2 NANOTHERANOSTICS FOR CUPROPTOSIS-BASED CANCER THERAPY
Since the concept was proposed, increasing evidence has demonstrated the
anti-cancer promise of cuproptosis induction, and much effort has been
devoted to the design and development of various cuproptosis-based
nanomaterials for the eradication of malignancies. For example, Heet al . reported a copper-based nanomedicine (CuET NP) including
the copper (II) bis(diethyldithiocarbamate) (CuET) encapsulated by the
bovine serum albumin (BSA) shell to replace drug-resistant cisplatin for
the treatment of non-small-cell lung cancer.38Cisplatin resistance was attributed to the high concentration of GSH,
and CuET could be candidate for alternative treatment because of its
GSH-resistant performance endowed by the chelating geometry of CuET and
the strong bonding of Cu–S. After intravenous injection, the CuET was
found to accumulate obviously in tumor cells due to the EPR effect. CuET
not only reduced the expression of FDX1 to induce cuproptosis, but also
bound to the P97 segregase adaptor NPL4 and induced cytotoxicity, thus
demonstrating excellent tumor inhibition ability (tumor inhibition rate:
56%). These results illustrated that nanosystem induced cuproptosis of
tumor cells may be a promising cancer treatment strategy.

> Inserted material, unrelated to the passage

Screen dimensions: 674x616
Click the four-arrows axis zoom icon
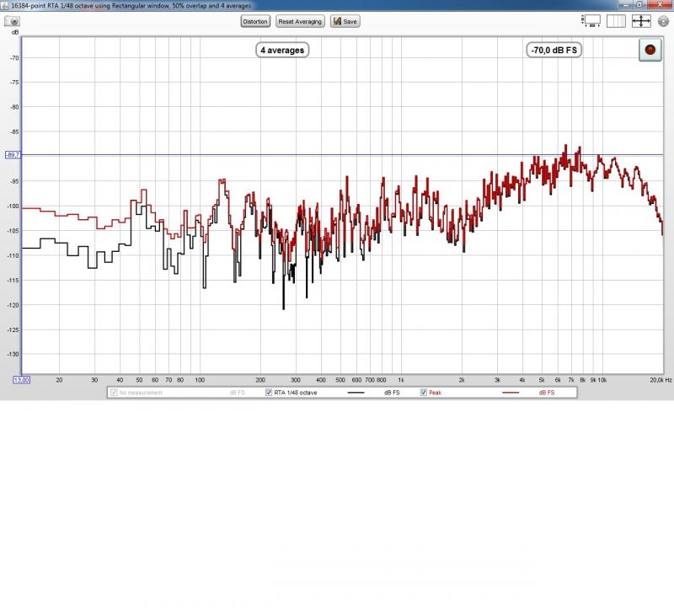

Due to the heterogeneity of tumor cells, chemotherapy alone may be less
efficient and less comfortable in the treatment of some cancers, so it
is necessary to deliver combination therapies in a number of ways for
improving the treatment effect.39,40 For example, Panet al . prepared a glucose oxidase (GOx)-engineered nonporous
copper(I) 1,2,4-triazolate ([Cu(tz)]) coordination polymer (CP)

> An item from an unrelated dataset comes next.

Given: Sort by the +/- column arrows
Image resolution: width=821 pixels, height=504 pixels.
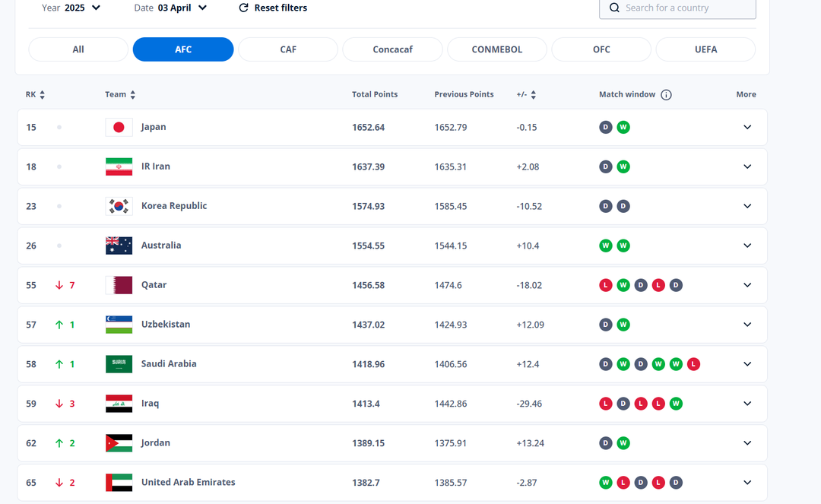Looking at the screenshot, I should click(534, 95).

nanocomposite (GOx@[Cu(tz)]) consisting of GSH-responsive nonporous
[Cu(tz)] as a shell and GOx as a core for starvation-augmented
cuproptosis and photodynamic synergistic cancer therapy (Figure
3A ).41 After intravenous administration,
GSH-responsive nonporous GOx@[Cu(tz)] not only achieved on-demand
release of Cu2+ and GOx at the GSH-enriched tumor
site, but also consumed the content of GSH, which contributed to
Cu2+-induced cuproptosis. Moreover, the released GOx
oxidized glucose to yield gluconic acid and
H2O2, which cut off the energy supply of
cancer cells, resulting in inhibition of glycolysis, thus exacerbating
cuproptosis. After incubation with two cuproptosis inhibitors UK 5099
and Antimycin A, cancer cells treated with GOx@[Cu(tz)] showed
higher cell viability than those treated with [Cu(tz)] and GOx,
indicating that cuproptosis inhibitors effectively reversed
GOx@[Cu(tz)]-induced cell death (Figure 3B ). Moreover, the
treatment of copper chelating agent BCS restored 79.7% cell vitality of
the GOx@[Cu(tz)]-treated cancer cells, showing that
GOx@[Cu(tz)]-mediated cell death was related to cuproptosis
(Figure 3C ). Furthermore, GOx@[Cu(tz)]-treated cells
consistently exhibited lipoacylated DLAT oligomerization similar to that
of elesclomol-treated cells, further confirming that GOx@[Cu(tz)]
induced cell death through cuproptosis (Figure 3D ). In addition
to cuproptosis, GOx@[Cu(tz)] can also be used as a photosensitizer
for photodynamic therapy (PDT). Therefore, benefiting from the
synergistic therapeutic effects of cuproptosis and PDT, after 21 days of
GOx@[Cu(tz)] treatment of tumor-bearing mice, tumor growth in the
GOx@[Cu(tz)]/laser group was suppressed by 92.4% compared to the
PBS group, indicating the excellent anti-cancer effect of
GOx@[Cu(tz)] (Figure 3E ). These results illustrated that
the cuproptosis via consuming intracellular glucose and GSH
concentrations is a promising cancer therapeutic strategy.